▶ _Task instructions_
From the records below, state how many lines include the word "Toggle", giving only that number.

▶ _Dataset records_
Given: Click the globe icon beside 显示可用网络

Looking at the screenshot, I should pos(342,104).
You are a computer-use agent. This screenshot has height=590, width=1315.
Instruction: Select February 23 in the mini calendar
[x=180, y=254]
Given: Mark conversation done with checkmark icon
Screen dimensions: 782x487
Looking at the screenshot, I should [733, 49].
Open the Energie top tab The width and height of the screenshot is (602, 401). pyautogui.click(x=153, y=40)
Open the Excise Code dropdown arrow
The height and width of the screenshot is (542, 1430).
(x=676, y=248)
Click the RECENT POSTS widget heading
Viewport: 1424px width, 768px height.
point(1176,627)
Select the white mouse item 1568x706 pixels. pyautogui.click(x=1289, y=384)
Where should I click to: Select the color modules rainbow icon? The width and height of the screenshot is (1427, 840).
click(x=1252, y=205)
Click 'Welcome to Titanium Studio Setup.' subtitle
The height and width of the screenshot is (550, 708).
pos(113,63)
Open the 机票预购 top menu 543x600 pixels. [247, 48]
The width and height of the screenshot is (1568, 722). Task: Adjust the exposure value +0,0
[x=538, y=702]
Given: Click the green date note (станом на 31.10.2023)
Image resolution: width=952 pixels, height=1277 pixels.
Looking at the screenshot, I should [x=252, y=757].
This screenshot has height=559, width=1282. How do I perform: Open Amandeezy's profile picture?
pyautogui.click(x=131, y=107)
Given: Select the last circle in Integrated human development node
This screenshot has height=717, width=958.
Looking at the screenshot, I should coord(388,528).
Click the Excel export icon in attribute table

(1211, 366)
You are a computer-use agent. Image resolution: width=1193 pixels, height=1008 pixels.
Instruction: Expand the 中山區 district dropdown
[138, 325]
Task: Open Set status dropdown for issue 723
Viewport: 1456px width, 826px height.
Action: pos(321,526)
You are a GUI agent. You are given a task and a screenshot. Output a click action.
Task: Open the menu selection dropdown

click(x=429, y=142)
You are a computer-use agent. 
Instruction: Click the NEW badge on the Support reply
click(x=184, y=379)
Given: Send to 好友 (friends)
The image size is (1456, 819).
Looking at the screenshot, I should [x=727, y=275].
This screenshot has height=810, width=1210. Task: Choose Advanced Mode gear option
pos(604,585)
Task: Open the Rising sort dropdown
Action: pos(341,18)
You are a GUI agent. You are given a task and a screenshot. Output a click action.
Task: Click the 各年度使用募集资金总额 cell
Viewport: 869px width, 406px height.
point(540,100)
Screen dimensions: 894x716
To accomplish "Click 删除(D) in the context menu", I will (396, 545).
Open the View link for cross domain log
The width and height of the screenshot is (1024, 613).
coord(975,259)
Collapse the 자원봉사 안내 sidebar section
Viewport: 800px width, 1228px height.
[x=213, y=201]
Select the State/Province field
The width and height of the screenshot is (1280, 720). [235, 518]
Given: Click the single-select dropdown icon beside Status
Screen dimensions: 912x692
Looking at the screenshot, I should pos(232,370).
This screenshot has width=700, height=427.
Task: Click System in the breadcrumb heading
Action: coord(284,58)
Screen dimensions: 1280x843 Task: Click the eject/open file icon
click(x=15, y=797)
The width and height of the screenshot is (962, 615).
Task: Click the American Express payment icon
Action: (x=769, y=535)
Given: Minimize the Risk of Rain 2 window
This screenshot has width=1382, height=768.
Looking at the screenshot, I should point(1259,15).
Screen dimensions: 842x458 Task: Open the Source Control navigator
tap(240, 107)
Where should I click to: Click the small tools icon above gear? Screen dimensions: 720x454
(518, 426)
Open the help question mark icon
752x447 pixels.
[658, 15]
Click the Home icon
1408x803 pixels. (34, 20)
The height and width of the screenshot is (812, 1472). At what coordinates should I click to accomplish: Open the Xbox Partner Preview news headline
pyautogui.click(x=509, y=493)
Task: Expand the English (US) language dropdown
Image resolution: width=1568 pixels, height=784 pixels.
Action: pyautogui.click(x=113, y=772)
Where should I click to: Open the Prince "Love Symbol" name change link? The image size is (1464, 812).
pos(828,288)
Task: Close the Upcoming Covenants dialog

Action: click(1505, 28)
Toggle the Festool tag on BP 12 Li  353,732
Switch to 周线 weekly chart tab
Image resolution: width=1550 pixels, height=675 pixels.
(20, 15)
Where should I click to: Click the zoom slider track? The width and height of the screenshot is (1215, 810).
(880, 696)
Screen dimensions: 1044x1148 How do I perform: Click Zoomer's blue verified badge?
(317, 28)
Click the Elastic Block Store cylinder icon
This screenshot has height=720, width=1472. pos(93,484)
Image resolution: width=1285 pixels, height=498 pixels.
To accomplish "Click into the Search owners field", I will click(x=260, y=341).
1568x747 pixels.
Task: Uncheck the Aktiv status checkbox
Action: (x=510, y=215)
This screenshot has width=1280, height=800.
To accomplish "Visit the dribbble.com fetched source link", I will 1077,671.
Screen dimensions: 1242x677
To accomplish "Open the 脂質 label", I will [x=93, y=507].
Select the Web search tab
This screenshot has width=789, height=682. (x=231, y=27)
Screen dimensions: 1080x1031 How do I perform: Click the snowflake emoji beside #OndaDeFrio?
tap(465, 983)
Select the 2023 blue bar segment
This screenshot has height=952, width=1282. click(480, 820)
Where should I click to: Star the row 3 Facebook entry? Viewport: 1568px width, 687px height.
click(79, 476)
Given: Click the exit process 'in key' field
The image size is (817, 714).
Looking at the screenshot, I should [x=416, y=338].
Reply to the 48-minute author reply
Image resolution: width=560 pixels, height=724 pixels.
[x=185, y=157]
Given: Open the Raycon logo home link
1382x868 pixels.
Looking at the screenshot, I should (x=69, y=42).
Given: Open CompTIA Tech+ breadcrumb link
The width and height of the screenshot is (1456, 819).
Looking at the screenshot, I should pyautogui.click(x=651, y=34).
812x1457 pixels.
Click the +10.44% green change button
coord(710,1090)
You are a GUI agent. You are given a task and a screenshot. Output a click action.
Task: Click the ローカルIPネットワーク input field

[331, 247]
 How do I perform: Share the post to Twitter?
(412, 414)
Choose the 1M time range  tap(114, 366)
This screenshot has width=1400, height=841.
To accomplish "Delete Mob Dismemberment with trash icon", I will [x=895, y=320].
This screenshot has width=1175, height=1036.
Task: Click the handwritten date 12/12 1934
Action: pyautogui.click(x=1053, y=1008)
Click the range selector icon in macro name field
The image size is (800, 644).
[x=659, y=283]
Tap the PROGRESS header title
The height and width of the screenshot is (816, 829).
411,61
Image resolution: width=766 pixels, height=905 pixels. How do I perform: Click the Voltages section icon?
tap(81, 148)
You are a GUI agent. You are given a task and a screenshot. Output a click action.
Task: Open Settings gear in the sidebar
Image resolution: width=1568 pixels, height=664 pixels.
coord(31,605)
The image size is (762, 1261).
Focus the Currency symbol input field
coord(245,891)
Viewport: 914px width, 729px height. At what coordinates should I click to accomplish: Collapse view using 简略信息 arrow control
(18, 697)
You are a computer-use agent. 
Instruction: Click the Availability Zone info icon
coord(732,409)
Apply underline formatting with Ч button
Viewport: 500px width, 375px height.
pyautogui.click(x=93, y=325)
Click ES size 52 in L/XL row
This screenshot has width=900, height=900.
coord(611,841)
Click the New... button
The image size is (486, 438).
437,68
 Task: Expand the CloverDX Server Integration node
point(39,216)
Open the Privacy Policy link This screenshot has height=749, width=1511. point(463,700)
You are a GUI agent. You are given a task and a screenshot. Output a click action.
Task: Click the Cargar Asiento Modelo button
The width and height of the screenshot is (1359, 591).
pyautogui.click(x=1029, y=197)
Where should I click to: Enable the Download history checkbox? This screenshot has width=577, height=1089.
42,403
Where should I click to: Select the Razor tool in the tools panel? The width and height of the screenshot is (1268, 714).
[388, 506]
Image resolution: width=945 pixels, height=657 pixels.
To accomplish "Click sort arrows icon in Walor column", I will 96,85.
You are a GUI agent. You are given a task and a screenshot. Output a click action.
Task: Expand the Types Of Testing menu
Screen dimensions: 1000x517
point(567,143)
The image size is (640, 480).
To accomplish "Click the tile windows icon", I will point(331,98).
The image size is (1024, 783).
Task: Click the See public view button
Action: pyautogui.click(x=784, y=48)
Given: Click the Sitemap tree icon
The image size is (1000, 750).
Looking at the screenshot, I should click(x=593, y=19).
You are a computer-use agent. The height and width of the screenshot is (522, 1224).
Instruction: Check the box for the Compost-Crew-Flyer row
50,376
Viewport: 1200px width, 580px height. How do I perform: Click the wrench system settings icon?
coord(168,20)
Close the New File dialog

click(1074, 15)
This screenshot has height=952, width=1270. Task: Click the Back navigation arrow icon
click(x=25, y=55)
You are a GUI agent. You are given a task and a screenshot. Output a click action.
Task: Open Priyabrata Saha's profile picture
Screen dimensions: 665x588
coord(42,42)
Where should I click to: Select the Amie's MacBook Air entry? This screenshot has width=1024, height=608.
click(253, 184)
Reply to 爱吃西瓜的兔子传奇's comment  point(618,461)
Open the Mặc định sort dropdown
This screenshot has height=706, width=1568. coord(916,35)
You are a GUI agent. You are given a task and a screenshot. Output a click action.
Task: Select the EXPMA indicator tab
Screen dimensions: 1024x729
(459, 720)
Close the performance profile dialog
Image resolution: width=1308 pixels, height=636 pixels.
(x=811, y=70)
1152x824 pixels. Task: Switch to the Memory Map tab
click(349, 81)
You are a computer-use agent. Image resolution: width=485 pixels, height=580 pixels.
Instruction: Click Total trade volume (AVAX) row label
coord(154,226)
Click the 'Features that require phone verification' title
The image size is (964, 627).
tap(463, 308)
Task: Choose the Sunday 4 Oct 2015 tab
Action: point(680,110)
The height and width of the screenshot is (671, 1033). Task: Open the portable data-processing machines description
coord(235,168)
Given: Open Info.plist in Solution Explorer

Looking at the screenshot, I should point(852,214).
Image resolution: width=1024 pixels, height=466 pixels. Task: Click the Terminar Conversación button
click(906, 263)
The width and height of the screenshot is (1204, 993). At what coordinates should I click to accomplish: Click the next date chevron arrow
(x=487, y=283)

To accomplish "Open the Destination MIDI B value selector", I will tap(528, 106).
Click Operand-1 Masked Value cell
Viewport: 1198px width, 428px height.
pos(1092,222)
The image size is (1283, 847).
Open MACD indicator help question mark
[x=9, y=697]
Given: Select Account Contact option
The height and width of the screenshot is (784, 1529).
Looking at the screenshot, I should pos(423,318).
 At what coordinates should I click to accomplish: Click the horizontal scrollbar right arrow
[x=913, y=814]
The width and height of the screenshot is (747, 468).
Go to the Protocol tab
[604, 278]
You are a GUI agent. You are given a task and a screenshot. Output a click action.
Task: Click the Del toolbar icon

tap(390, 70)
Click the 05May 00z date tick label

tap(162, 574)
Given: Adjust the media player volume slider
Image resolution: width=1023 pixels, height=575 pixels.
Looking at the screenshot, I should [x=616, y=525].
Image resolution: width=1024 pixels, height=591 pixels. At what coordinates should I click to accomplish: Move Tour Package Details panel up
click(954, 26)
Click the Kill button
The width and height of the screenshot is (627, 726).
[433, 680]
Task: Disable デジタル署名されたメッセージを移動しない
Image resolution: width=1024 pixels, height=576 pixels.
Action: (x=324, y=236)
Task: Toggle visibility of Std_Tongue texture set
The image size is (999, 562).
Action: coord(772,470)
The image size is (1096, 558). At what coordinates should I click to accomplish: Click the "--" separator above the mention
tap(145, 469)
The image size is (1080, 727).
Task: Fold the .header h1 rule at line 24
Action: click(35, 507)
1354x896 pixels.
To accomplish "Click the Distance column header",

▶ _Your solution_
2